Jón Þór Hauksson (born 2 May 1978) is an Icelandic football coach and former player. He was the manager of the Icelandic women's national team from 2018 to 2020. He is currently the manager of Úrvaldsdeildar club ÍA

Managing career
Jón Þór started his coaching career as an assistant manager for ÍA. He served as the team's manager for six games in 2017 after the firing of manager Gunnlaugur Jónsson. After the season he was hired as an assistant manager of Stjarnan men's team where he won the Icelandic Cup in 2018.

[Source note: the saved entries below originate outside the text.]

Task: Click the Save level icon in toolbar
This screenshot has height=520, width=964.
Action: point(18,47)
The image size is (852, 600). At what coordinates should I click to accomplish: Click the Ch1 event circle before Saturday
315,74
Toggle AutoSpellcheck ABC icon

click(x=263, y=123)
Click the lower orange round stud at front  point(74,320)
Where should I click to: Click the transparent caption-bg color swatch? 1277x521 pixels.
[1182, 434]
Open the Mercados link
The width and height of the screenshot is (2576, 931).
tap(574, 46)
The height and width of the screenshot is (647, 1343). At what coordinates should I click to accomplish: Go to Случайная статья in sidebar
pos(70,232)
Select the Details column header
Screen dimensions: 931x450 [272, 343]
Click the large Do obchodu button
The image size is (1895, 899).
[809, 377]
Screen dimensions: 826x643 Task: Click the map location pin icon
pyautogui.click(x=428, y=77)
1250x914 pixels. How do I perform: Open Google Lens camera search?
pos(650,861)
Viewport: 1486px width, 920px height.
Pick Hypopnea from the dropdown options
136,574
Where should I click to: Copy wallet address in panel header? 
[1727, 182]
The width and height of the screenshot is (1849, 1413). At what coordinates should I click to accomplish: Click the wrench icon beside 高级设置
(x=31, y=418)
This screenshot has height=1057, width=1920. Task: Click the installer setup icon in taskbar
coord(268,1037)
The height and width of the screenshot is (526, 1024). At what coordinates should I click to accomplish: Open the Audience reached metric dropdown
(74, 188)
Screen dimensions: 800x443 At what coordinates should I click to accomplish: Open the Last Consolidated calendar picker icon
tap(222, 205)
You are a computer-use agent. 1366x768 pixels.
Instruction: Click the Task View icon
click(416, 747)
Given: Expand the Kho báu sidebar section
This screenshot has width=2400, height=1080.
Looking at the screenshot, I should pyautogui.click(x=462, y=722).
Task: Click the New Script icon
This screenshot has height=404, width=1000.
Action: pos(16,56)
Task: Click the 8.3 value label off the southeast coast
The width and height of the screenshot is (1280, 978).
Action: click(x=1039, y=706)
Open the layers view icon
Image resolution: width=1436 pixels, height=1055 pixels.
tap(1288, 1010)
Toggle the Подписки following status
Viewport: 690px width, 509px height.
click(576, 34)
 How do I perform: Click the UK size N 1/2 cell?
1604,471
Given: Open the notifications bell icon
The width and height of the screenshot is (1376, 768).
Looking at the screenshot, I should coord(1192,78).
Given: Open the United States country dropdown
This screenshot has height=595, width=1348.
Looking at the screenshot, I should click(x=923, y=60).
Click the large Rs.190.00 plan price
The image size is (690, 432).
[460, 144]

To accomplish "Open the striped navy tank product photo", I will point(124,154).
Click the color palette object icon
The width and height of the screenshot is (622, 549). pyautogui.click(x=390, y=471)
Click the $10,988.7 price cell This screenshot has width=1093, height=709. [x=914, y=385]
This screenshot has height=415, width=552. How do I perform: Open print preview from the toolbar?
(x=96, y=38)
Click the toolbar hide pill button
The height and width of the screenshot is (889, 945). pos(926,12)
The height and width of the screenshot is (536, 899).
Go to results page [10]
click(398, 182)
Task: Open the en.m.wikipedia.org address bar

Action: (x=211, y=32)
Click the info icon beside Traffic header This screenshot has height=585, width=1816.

In October 2018, Jón Þór was introduced as the new manager of the Icelandic women's national team. In December 2020, he guided the team to a berth at the UEFA Women's Euro 2022 after the team defeated Hungary 1–0. On 8 December 2020, the Football Association of Iceland announced that Jón Þór would step down as the manager of the national team, following remarks he made towards certain players in front of the whole team, while under the influence of alcohol, during its celebration of the victory against Hungary. In a statement released by Jón Þór, he acknowledged that he had crossed the line with his remarks as the celebration was neither the place nor time to make them and certainly not while under the influence of alcohol.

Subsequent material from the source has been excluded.